_Exercise instructions:_ Copy the rows below word for word, starting with the very first one and ending after the line that contains "(640, 220).". Leave the pictures out.

Task data Start Marker

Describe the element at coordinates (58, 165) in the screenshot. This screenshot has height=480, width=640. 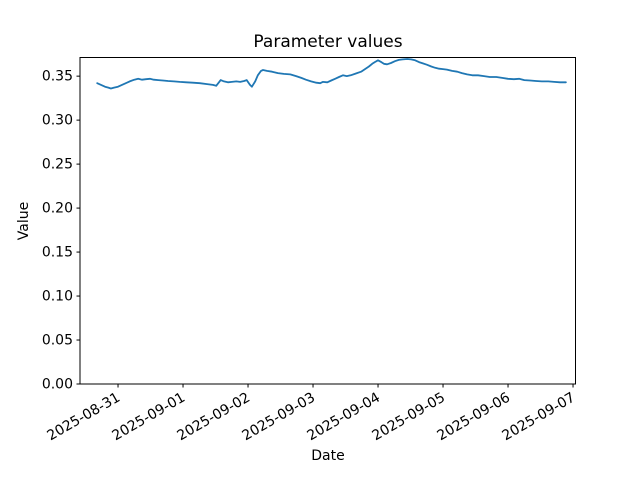
I see `y-tick-label: 0.25` at that location.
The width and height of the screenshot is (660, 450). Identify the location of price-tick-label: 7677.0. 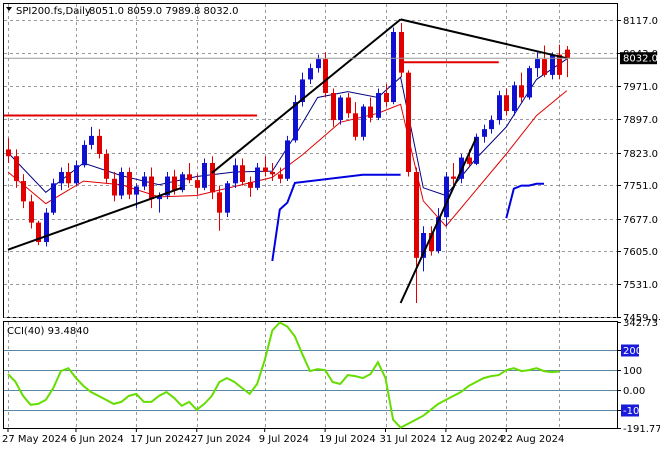
(640, 220).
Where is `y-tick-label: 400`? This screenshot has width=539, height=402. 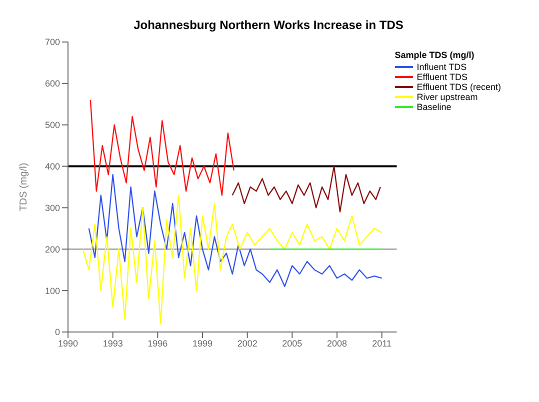 y-tick-label: 400 is located at coordinates (52, 166).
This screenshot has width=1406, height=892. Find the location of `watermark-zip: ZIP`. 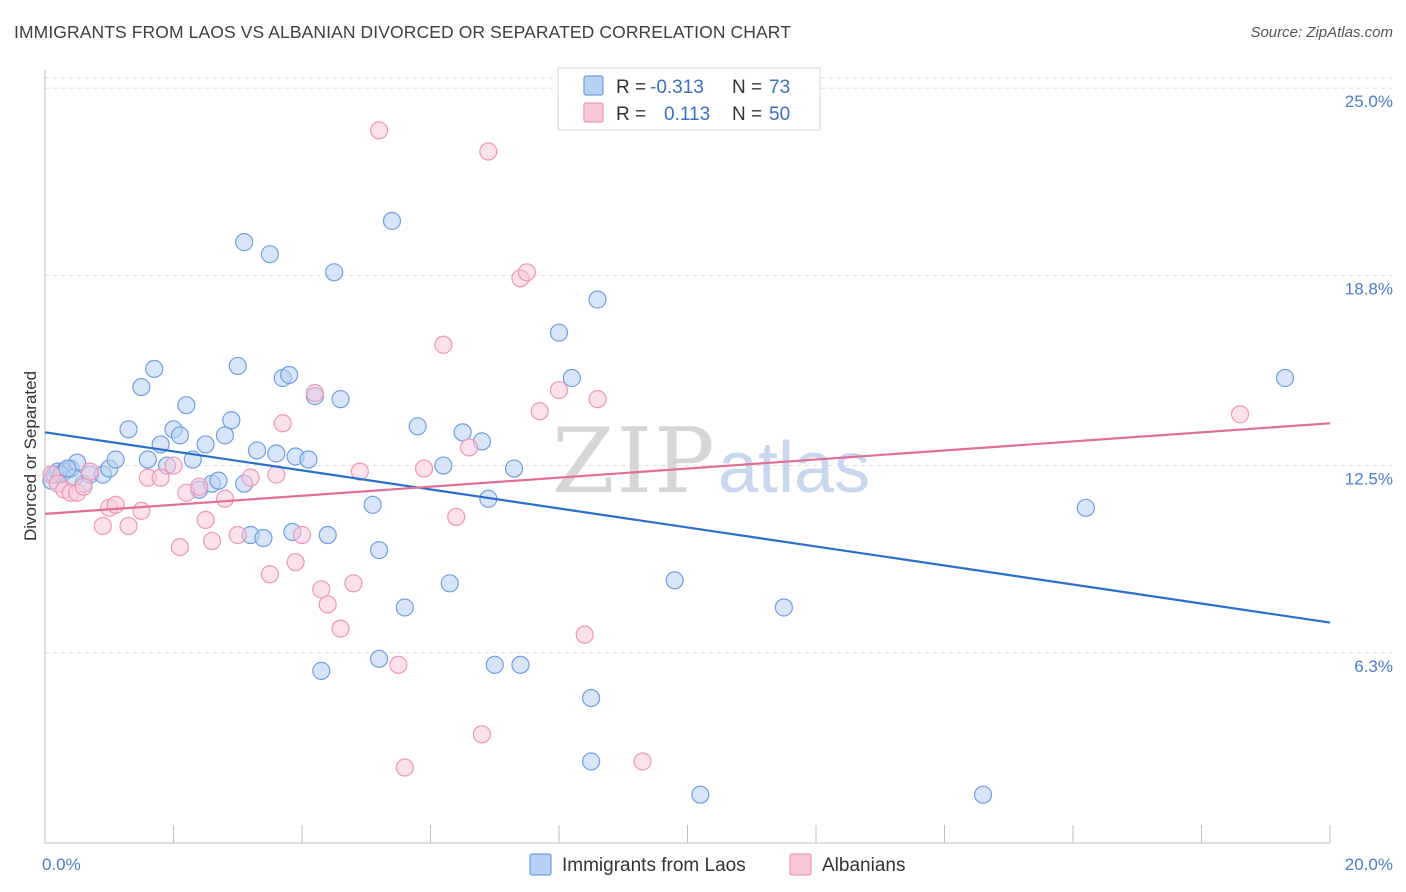

watermark-zip: ZIP is located at coordinates (634, 462).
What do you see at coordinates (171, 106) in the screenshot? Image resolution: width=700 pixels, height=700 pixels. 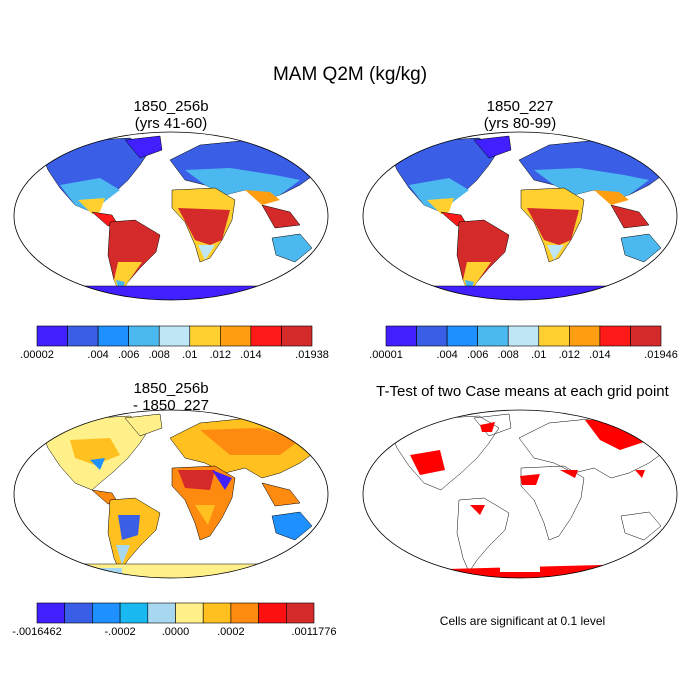 I see `panel-1-title: 1850_256b` at bounding box center [171, 106].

Task data End Marker

_Output:_
Describe the element at coordinates (58, 165) in the screenshot. This screenshot has height=480, width=640. 
I see `y-tick-label: 0.25` at that location.
The width and height of the screenshot is (660, 450). Identify the location of price-tick-label: 7677.0. 
(640, 220).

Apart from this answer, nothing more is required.